Haehaetu’s commitment to addressing social inequities, particularly for Māori, led her to pursue a Business Management degree, and her strong advocacy for families caught the attention of the Ministry of Health, propelling her into a leadership role for Māori Mental Health. Her journey unfolded against the backdrop of a Māori community in Rotorua, where she not only understood but actively advocated for fairness and support.

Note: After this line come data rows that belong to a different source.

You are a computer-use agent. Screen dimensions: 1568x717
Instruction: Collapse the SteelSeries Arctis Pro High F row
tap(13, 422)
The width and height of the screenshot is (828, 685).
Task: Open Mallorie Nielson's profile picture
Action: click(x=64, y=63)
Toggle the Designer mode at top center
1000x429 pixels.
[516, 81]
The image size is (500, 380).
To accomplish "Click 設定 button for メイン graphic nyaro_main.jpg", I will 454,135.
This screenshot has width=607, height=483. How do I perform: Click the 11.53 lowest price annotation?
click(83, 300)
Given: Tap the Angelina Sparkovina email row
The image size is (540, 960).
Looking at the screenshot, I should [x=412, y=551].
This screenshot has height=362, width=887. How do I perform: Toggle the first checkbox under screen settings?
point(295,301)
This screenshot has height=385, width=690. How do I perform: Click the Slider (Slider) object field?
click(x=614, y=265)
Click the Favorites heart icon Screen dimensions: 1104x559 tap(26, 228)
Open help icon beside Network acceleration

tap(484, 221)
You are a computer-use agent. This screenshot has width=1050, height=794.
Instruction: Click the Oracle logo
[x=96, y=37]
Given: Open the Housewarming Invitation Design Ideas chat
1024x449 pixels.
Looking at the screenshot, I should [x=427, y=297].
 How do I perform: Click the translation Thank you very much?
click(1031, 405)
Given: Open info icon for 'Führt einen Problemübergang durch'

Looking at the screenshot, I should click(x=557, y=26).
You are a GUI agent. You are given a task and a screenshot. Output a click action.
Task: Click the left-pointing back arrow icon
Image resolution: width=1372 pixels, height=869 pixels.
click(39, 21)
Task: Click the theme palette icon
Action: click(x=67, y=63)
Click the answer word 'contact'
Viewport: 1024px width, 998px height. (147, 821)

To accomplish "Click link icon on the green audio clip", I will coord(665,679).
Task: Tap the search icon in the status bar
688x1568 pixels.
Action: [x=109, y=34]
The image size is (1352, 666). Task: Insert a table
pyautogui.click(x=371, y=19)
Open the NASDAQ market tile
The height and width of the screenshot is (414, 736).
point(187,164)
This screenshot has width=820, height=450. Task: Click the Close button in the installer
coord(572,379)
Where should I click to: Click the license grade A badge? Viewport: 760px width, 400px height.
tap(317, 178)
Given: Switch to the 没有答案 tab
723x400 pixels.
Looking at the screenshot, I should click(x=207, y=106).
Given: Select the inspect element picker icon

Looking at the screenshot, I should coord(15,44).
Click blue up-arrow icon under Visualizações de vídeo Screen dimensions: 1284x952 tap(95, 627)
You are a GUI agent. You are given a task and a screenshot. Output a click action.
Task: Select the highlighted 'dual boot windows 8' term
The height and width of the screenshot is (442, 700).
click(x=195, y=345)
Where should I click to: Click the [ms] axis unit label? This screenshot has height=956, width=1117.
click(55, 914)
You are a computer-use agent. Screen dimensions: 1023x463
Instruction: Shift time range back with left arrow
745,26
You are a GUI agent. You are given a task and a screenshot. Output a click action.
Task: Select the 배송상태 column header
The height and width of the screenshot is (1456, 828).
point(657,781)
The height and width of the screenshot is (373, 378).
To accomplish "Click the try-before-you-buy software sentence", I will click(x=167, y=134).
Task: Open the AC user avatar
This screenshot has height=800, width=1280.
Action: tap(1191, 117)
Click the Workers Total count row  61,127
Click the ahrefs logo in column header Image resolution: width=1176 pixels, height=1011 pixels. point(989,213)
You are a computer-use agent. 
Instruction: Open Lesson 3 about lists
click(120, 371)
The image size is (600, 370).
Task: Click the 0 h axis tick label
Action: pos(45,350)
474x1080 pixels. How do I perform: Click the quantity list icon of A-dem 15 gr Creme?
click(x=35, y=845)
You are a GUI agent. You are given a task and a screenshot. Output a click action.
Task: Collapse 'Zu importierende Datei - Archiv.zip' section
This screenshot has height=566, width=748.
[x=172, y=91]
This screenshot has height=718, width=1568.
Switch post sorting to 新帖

“So, my passion has always been to support and manaaki people. The environment that I was raised in and that I still live in is a very Māori community in Rotorua, heavily saturated with gangs. It’s quite normal that gang life is where we are. So, I know that world well, but they also know me as someone who advocates strongly for to either fight for our families, and I also support recruitment into our kind of sector. And my passion, my interest, my motivation is ensuring fairness across communities.”

The Lifewise adoption, as Haehaetu refers to it, was not just a career move; it was a strategic alliance. Lifewise provided not only infrastructure support but also a platform for political influence.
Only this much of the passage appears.